Paradoxalement ceci laisse à penser que pareils clowns ne peuvent se maintenir au pouvoir sans créer une catastrophe majeure notamment au niveau socio-économique - mais pas que- et que donc leurs jours sont réellement comptés.

Evidemment il y aura un prix a payer mais quand vous avez 73% des votants qui élisent un parfait inconnu sans aucun programme sans aucune responsabilité exercée il ne faut pas s'étonner des conséquences
Faysal
Trop c est trop!
a posté le 03-05-2024 à 21:55
Apres lecture de cet article,je soutien volontiers
la pretendue politique de
l omerta du president.

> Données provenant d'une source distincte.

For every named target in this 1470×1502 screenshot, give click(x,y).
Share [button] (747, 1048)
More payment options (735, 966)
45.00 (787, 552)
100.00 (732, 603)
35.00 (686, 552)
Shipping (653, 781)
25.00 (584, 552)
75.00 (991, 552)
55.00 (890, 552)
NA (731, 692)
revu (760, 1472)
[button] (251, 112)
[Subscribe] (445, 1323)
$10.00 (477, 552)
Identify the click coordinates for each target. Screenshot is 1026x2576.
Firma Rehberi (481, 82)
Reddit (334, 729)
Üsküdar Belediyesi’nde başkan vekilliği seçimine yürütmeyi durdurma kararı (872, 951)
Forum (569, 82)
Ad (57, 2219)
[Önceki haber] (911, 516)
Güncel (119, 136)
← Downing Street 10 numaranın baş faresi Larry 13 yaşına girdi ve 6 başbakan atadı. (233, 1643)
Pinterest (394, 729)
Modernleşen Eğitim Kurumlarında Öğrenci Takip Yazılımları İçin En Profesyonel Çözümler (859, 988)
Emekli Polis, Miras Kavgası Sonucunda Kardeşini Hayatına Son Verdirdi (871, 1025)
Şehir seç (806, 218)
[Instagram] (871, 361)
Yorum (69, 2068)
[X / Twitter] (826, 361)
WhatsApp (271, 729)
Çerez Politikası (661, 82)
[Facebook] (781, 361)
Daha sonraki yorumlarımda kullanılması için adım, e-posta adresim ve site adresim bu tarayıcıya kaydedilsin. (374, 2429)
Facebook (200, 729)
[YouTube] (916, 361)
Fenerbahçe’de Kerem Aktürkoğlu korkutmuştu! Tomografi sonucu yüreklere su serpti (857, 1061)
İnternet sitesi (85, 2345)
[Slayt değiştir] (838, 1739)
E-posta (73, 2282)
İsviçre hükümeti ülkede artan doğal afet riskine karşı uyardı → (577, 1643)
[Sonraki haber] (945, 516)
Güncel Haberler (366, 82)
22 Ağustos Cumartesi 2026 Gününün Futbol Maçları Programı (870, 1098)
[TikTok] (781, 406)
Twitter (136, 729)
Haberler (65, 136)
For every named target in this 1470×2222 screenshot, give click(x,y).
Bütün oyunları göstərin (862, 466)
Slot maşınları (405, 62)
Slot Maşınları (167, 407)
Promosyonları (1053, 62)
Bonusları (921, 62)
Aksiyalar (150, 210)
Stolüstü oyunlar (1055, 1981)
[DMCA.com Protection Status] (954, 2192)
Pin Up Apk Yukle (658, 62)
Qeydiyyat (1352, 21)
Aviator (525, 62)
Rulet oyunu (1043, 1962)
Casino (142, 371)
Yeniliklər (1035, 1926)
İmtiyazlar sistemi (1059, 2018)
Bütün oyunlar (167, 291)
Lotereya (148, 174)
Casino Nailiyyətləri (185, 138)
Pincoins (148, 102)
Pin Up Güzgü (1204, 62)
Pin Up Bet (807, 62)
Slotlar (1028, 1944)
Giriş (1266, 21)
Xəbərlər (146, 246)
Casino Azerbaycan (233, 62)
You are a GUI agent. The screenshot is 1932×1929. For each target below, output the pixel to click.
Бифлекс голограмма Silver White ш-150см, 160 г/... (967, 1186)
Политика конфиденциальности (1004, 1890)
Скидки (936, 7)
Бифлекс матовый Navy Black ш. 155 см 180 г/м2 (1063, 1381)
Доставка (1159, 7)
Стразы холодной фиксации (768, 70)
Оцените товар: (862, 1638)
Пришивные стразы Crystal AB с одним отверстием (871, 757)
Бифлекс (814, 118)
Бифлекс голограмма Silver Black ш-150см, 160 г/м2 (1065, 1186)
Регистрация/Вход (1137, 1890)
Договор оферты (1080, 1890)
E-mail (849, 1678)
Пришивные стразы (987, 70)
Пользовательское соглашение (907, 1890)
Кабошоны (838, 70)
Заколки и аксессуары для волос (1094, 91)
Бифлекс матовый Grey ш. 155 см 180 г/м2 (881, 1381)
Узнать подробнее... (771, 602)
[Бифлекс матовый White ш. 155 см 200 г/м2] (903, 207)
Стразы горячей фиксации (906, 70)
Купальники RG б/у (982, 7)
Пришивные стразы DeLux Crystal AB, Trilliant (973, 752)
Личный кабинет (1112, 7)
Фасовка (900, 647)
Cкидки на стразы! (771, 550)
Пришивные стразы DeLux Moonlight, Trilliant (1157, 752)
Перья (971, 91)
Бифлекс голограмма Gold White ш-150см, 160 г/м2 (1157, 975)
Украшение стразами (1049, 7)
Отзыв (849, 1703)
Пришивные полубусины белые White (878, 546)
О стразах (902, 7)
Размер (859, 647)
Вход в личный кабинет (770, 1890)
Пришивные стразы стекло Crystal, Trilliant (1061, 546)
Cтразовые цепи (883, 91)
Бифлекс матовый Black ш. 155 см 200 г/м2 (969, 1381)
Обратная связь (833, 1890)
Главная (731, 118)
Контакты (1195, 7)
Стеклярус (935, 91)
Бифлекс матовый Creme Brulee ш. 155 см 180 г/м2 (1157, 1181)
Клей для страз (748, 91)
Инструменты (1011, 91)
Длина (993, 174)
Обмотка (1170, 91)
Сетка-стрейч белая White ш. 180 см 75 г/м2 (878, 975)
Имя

Trop
c est trop BN!
SALIM
ET ON A ATTENDU L'ENQUETE DE M6.
a posté le 03-05-2024 à 20:27
Mais M6 et les media étrangers sont mille fois plus doux et plus objectifs que ce qu'on lit sur quelques sites en TUNISIE.
Larry
Les Pros-Poutine et Pro-russes sont en pleine euphorie !...
a posté le 03-05-2024 à 18:41
Cest le début de l'annonce d'un même régime dictatorial...
C'est le comble !
(ils critiquent K.S. et son régime mais sont en pleine idolatrie avec la Russie)
Vous y comprenez quelque chose ?....

Où allons nous avec ce Kaiser ?...
The Mirror
Silence Is Golden
a posté le 03-05-2024 à 18:35
Je rappelle à ceux qui l'auraient oublié, que Kais Said n'est, ni juge. ni justicier.
Kais Said est tout simplement le Chef d'Etat, le président de la République tunisienne. La noblesse de la fonction présidentielle le place au-dessus de la mêlée.
Said ne met pas en prison, et il ne fait pas sortir de prison non plus.

La Justice tunisienne a retrouvé sa transparence et sa dignité, elle travaille à son rythme. Certains cherchent à harceler la Justice pour la discréditer; c'est peine perdue.

Les pouvoirs Exécutif et Judiciaire sont pour la première fois séparés et autonomes. Les râleurs habituels, les avocats ayant échoué dans la défense de leurs clients, cherchent à essuyer leur échec professionnel en faisant l'amalgame Exécutif et Judiciaire. Cela ne marche plus.
Chelbi
Niveau éblouissant
a posté le à 19:08
Tellement votre intervention est convaincante, j'ai envi d'en faire des tonnes de copies pour les étudiants en psychiatrie.
Zarzoumia
Le deuil de la transparence
a posté le 03-05-2024 à 17:58
Pour KS, son pouvoir doit être absolu. Il ne peut souffrir d'aucune contestation. Toute opposition ou contradiction est vécue comme une trahison et ne peut être que mal intentionnée. Celui qui détient le pouvoir absolu n'a pas à se justifier, il n'a pas à s'expliquer. Ses décisions et ses visions sont infaillibles. Fuir les questions des journalistes, pratiquer l'omerta, ne sont que des moyens pour cacher ses échecs et son incompétence. Et lorsqu'il est acculé, il passe en force en "retournant la feuille ", c'est ce qu'il nous a déclaré à l'issue des élections honteuses de l'ARP.
En somme, on est face à un bon dictateur qui se respecte.
Chelbi
La photo
a posté le 03-05-2024 à 17:30
Juste la photo accompagnant l'article dit tout :)
banana
republic
a posté le 03-05-2024 à 16:59
pour parler d'affaire d'état, il faut déjà un état proprement dit...

banana republic with so many bhayem and one bghal
Juan
@ banana
a posté le à 18:40
in arabic: hamir taqudohom hamir ....
Djodjo
A personnalité médiocre, régime médiocre
a posté le 03-05-2024 à 16:50
On a ce qu'il se fait de pire au plus haut niveau de l'état, le personnage est profondément médiocre, pas étonnant que l'on tende vers la médiocrité et que le pays se déclasse mois après mois.